Il ne restait plus beaucoup de jours avant la fête de Pessa’h. Surie se demandait comment elle pourrait survivre pendant huit jours, sans consommer sa ration quotidienne de pain.
Messirouth nefech” est un concept qui de nos jours – où nous cherchons le plus souvent le plaisir immédiat – est difficile à comprendre. Cependant, je pense que les communautés religieuses florissantes d’aujourd’hui représentent une conséquence directe du “messirouth nefech” des générations précédentes dans le domaine de la religion. De fait, ces générations ont choisi la vie – la vie éternelle – et ont élevé des générations de juifs qui sont fiers de suivre le chemin de la Tora. De nos jours, les choix à faire sont nettement plus subtils qu’ils l’étaient auparavant. Pour autant, ces choix auront également une influence profonde sur les générations futures.
Même si l’histoire que nous allons raconter s’est déroulée pendant la fête de Pessa’h (Pâques), l’idée maîtresse de l’histoire – la lutte du petit nombre opposé au grand, ainsi que la pureté de la Tora versus la philosophie du laisser-aller – devrait nous être une source d’inspiration pour toute l’année.  
Lorsque Surie Minzer fut arrachée de sa famille bien aimée – dans la ville de Yowosna – pour être conduite au camp de travail “Hannesdorf ” en Tchécoslovaquie, elle se trouva subitement dans un monde différent de celui qu’elle avait connu jusqu’alors. En un instant – particulièrement cruel – elle fut coupée de tout ce qui lui était cher et elle devint un esclave sans nom qui devait travailler pour aider les allemands dans l’effort de la guerre.
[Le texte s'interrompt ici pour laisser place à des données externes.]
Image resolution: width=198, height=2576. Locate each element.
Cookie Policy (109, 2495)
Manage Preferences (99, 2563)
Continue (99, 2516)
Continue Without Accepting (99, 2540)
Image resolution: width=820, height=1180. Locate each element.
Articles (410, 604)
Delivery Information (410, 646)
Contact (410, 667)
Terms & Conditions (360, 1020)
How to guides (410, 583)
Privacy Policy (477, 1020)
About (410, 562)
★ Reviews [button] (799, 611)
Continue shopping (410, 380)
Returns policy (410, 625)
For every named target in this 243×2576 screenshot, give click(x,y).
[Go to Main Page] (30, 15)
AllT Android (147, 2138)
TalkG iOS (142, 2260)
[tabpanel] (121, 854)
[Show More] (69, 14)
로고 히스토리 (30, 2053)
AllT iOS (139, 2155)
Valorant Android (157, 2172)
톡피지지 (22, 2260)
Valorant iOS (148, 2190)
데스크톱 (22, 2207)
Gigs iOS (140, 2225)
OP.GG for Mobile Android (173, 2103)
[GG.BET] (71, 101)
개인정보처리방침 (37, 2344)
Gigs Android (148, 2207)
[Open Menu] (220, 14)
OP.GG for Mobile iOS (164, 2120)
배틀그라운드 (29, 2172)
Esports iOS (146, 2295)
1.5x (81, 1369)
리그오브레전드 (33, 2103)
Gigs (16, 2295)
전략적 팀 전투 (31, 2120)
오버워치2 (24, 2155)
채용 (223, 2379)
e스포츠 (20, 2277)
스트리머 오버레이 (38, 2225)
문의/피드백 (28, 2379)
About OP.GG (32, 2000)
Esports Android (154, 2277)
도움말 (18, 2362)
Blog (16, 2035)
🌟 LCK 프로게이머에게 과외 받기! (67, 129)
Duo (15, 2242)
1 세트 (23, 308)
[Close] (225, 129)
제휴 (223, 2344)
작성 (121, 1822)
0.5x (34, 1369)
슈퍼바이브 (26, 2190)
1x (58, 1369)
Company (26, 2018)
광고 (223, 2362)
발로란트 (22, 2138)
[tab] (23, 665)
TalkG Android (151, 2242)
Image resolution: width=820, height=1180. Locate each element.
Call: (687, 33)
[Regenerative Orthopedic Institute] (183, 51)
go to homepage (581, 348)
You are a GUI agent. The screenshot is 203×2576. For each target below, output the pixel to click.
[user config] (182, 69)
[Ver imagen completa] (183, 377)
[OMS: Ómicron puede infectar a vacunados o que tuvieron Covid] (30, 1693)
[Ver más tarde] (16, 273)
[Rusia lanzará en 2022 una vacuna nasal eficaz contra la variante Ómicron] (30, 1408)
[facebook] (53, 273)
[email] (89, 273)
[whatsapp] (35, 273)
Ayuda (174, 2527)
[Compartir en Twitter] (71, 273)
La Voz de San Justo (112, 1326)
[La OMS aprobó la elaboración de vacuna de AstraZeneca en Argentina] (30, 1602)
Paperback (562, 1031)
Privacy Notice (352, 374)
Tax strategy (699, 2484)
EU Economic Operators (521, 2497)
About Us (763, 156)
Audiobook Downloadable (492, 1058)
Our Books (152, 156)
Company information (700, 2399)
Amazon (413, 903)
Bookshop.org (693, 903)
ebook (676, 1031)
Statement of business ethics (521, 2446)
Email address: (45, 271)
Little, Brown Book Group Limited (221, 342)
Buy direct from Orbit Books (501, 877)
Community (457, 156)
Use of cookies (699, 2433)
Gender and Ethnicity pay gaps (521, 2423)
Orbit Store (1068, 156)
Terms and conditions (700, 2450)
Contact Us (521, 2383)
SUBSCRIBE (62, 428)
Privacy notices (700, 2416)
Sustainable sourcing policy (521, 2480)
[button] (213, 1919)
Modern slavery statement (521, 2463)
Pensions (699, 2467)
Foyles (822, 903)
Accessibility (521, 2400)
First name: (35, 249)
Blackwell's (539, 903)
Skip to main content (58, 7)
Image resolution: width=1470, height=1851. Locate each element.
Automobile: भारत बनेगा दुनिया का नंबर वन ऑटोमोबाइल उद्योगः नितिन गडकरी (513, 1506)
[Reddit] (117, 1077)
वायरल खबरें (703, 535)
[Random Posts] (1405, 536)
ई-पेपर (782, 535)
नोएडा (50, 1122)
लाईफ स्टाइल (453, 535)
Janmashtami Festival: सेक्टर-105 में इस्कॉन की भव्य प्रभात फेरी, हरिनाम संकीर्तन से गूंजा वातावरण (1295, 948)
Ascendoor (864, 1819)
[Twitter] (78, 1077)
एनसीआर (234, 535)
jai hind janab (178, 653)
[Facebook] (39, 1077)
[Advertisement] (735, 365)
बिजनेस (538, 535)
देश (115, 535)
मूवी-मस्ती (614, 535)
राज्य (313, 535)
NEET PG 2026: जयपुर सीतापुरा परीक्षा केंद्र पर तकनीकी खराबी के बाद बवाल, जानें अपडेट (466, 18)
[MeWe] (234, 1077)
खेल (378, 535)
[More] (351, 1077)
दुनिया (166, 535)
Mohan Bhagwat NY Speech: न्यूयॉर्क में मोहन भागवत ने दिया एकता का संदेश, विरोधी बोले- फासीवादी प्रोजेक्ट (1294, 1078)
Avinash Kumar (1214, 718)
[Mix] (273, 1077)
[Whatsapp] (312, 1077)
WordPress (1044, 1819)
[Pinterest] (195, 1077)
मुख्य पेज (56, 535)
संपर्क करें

Cependant, Surie pouvait se considérer chanceuse: les allemands l’avaient autorisée à amener avec elle quelques objets personnels: un sidour (livre de prières), son journal intime, quelques vêtements. Elle savait également qu’elle avait encore une famille et que les membres de celle-ci l’aimaient énormément. Plus important encore: elle avait hérité d’une foi solide et extrêmement forte en Hachem. Elle savait que même dans l’enfer sur terre où elle se trouvait, Il était avec elle et que peu importe ce qui allait se passer, Il ne la quitterait jamais. De savoir cela, lui donna la force de survivre.
Surie était la plus jeune d’une famille nombreuse ‘hassidique. Certains de ses frères et soeurs étaient déjà mariés et elle les adorait, de la même façon qu’ils l’adoraient. Malgré tout, dans la situation où elle se trouvait maintenant, elle ne pouvait que rêver de les revoir un jour et elle avait la possibilité d’exprimer ce rêve sur une carte postale – qui lui fallait rédiger en faisant attention à chaque mot qu’elle écrivait – deux fois par mois.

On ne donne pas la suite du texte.